## ФРАГМЕНТ ТЕКСТА
########

Кипрский дневник. День первый

          ЗАПИСКИ ПУТЕШЕСТВУЮЩЕГО СИНЕСТЕТИКА
          или МОРФОЛОГИЧЕСКАЯ ОКРОШКА

          Пока время работает,
          надо успеть хорошо отдохнуть

          Сказал кто-то

          А еще кто-то посоветовал:
          «Никогда не возвращайтесь в то место, где было хорошо. Вдруг станет хуже?»
          Не стоит забывать, что эти слова впервые обронил парень, у которого только что открылся второй парашют, после того, как первый подвел. В этом случае совет вполне разумный. Но ведь если ему следовать, то так и не узнаешь, а было ли на самом деле хорошо в первый раз.
          С другой стороны, известно, что правила подтверждают исключения из них. И я назову вам исключение – остров. Да-да! Остров в Средиземном море по имени Кипр. Уж поверьте, вот где было, есть и останется так же приятно в пятый раз, как в первый. Особенно под Новый год. И я отправляюсь именно туда.

          Утренний аэропорт, как прошлогодний снег, – ничем удивить не может. Из многочисленных входов открыт один. Из двух эскалаторов движется один. За стойкой притаился одинокий служака. Весь мимопроходящий персонал сонный и завистливый. Понять можно – они никуда не собираются ехать на праздник.
          Очередь на регистрацию, наоборот, пахнет азартом, гнется, как змея вокруг ножки бокала, и состоит из людей совершенно здоровых и краснощеких. Эти желают отправиться в путешествие с хорошим настроением. Но, раз уж такое начало слишком идеально, – имеется изъян.

########

## ИСХОДНЫЕ МАТЕРИАЛЫ
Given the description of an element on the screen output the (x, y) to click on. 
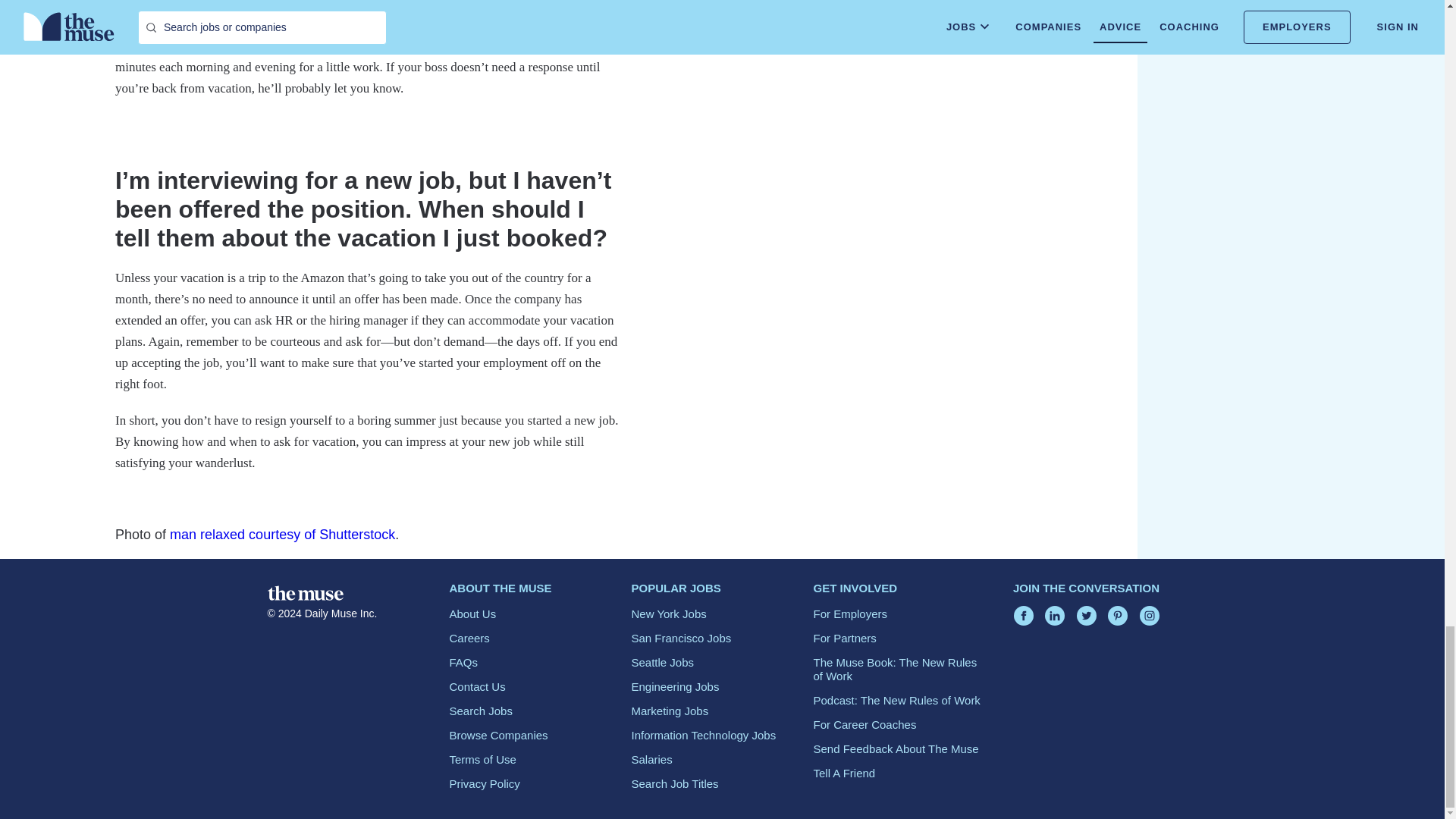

########

## ЗАДАНИЯ ДЛЯ РАБОТЫ
1. Сколько эскалаторов движется утром в аэропорту, если верить тексту о Кипре?
2. Перепишите из текста о Кипре отрывок между словами «Не стоит забывать, что» и «отправляюсь именно туда.», включая их самих.

## ОТВЕТЫ ПО ЗАДАНИЯМ
1. Один из двух.

2.
Не стоит забывать, что эти слова впервые обронил парень, у которого только что открылся второй парашют, после того, как первый подвел. В этом случае совет вполне разумный. Но ведь если ему следовать, то так и не узнаешь, а было ли на самом деле хорошо в первый раз.
          С другой стороны, известно, что правила подтверждают исключения из них. И я назову вам исключение – остров. Да-да! Остров в Средиземном море по имени Кипр. Уж поверьте, вот где было, есть и останется так же приятно в пятый раз, как в первый. Особенно под Новый год. И я отправляюсь именно туда.